Sibelius: Karelia Suite

The South Birmingham Sinfonia will be performing this work as part of the Winter 2017 concert.

Sibelius (1865-1957) was a Finnish national born in what was then the Grand Duchy of Finland, part of the Russian Empire. Sibelius' nationalism always plays a major part in his music, and one of Sibelius' long lasting inspirations was the epic folkloric and mythological poems, the Kalevala, collected and edited by Elias Lönnrot from Karelian and Finnish oral traditions over a period of time between 1828 to 1849. The Kalevala tells of the creation, and the mysterious Sampo, and stories of Väinämöinen and Leminkäinen, including Lemminkäinen's trip to the far north to hunt the Swan of Tuonela.

Karelia is a region to the East of Finland: most of Karelia is politically a Russian Republic, with two small regions in present day Finland to the west of the Russian border. Karelia has its own language, related to Finnish and spoken in the Russian republic. Lönnrot used Karelian sources considerably in the collection of the sources for the Kalevala.

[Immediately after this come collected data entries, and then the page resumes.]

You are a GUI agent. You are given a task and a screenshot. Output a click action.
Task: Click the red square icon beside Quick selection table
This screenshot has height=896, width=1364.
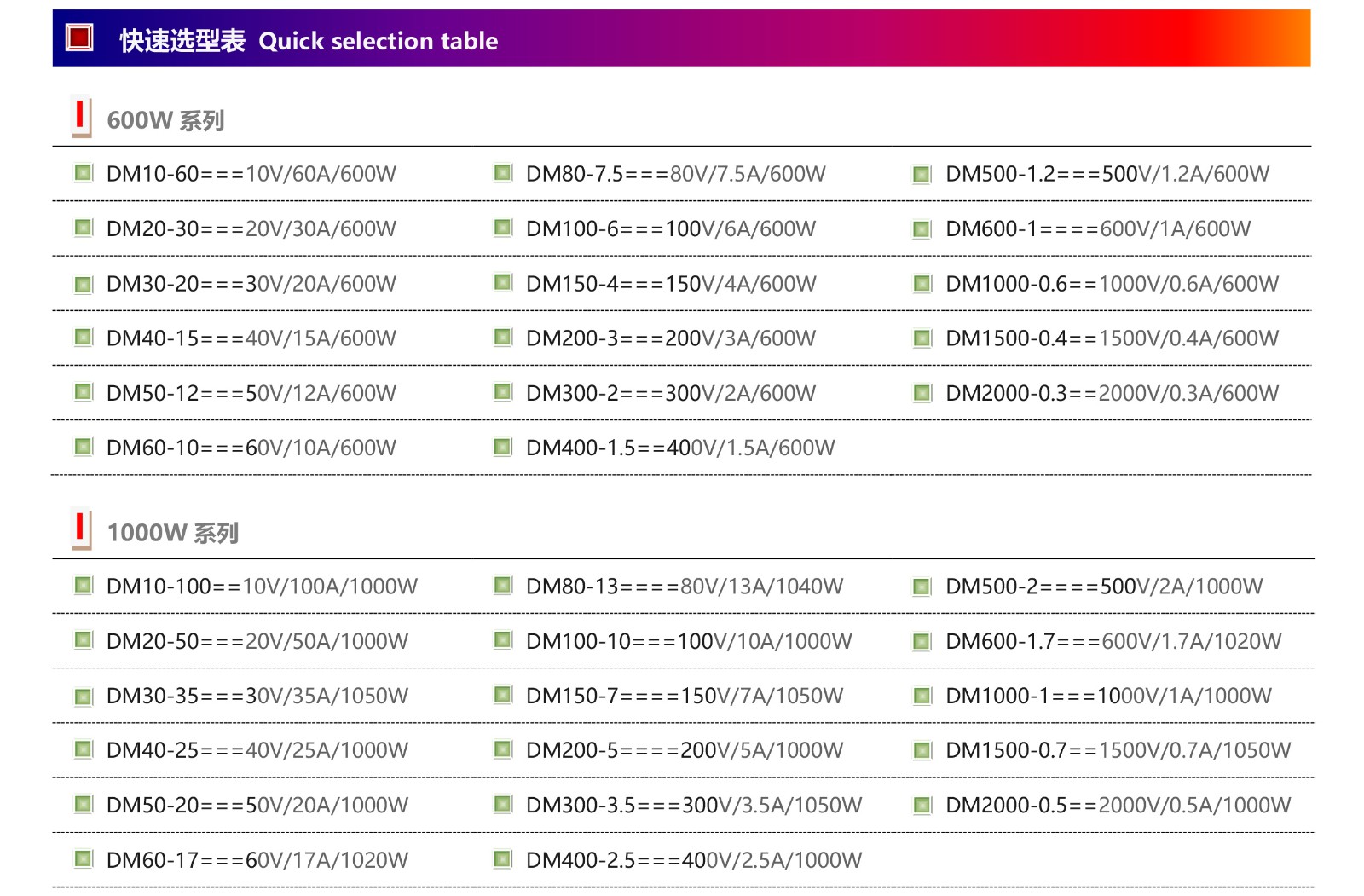tap(79, 38)
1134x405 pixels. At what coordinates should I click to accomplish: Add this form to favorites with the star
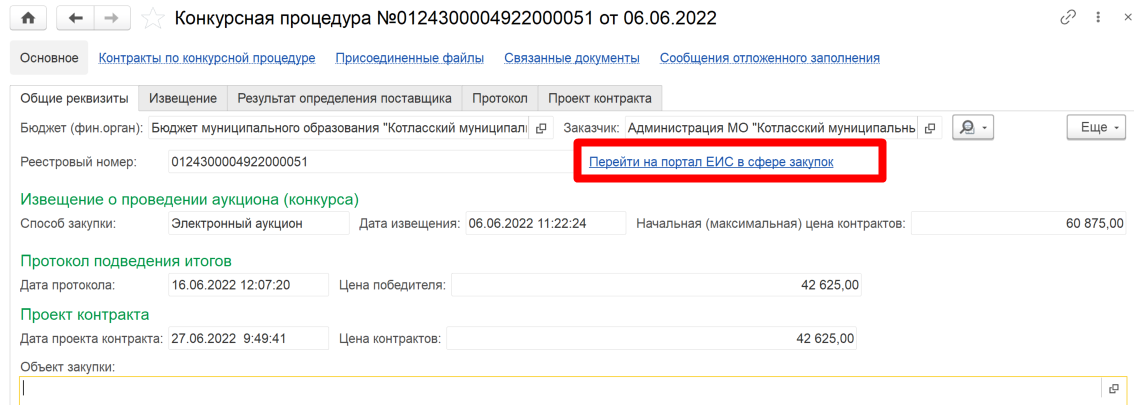(153, 18)
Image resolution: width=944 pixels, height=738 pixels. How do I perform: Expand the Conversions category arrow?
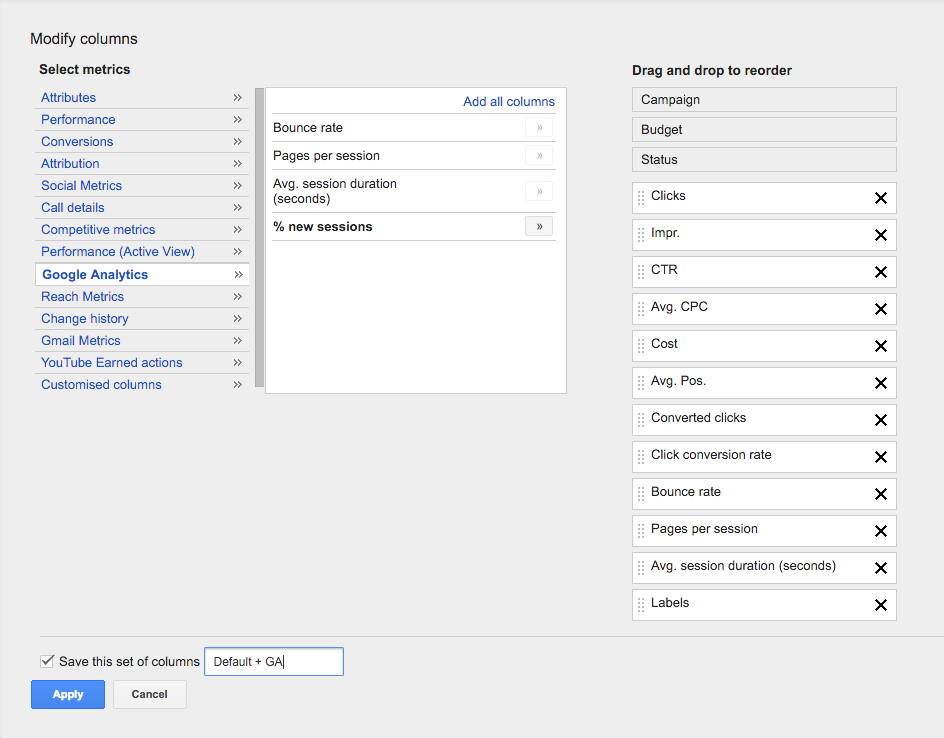[238, 142]
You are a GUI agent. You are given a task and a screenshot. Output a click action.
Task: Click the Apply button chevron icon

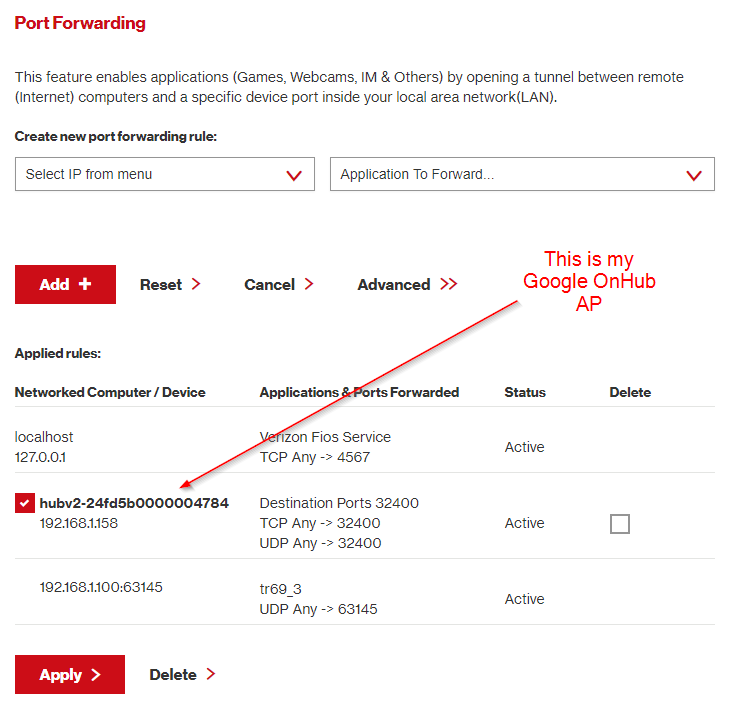point(96,675)
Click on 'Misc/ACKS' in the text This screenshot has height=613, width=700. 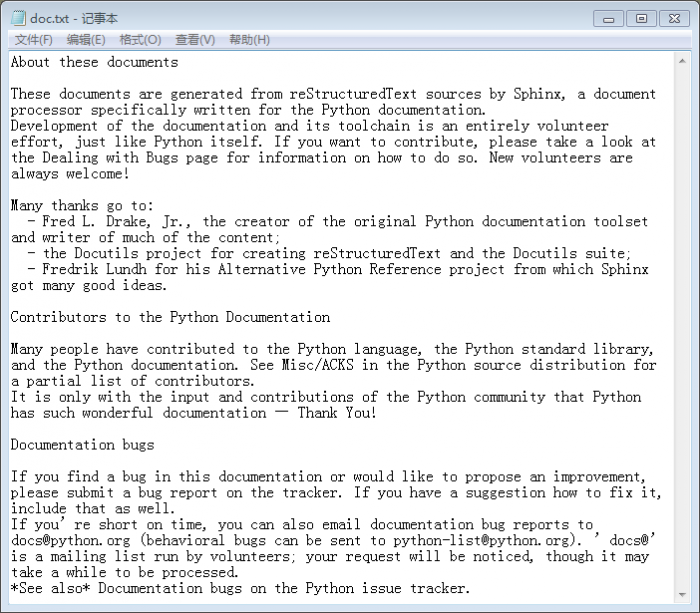click(x=317, y=365)
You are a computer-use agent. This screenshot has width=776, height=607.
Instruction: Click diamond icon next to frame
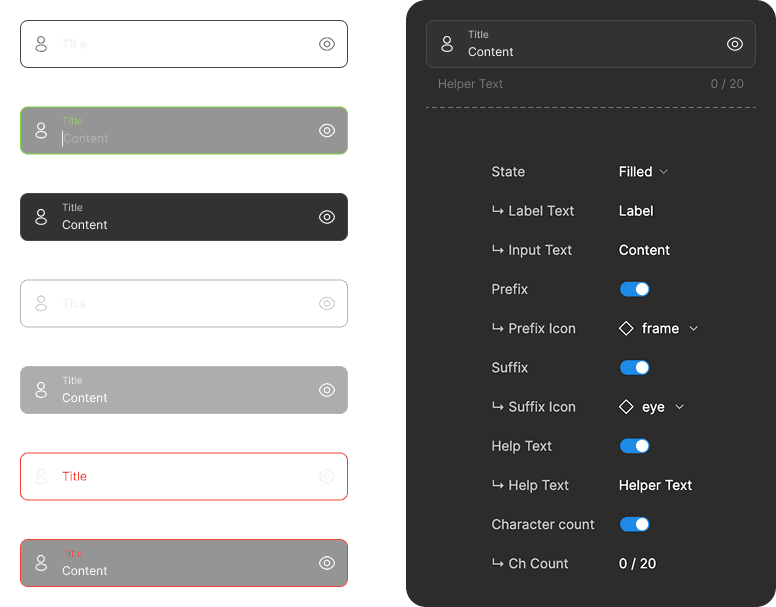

Jean Sibelius's Karelia Suite, Op. 11, was written in 1893 for the Viipuri (Vyborg) Students' Association. A much longer version of it, called Karelia Music, was premiered in the Imperial Alexander University in Helsinki. The full score tells the historical story of Karelia from 1293 to 1811 and its ultimate reunion with Finland.

Sibelius extracted and adapted three sections from his Karelia Music to form the suite. An intermezzo, originally set between Tableaux 3 and 4, a Ballade based on Tableau 5 depicting the historical character Baron Pontus De la Gardie at the gates of Käkisalmi in 1580, and "Pontus de la Gardie's March", a second intermezzo.

The Karelia suite is one of Sibelius's earlier works and remains one of his most popular.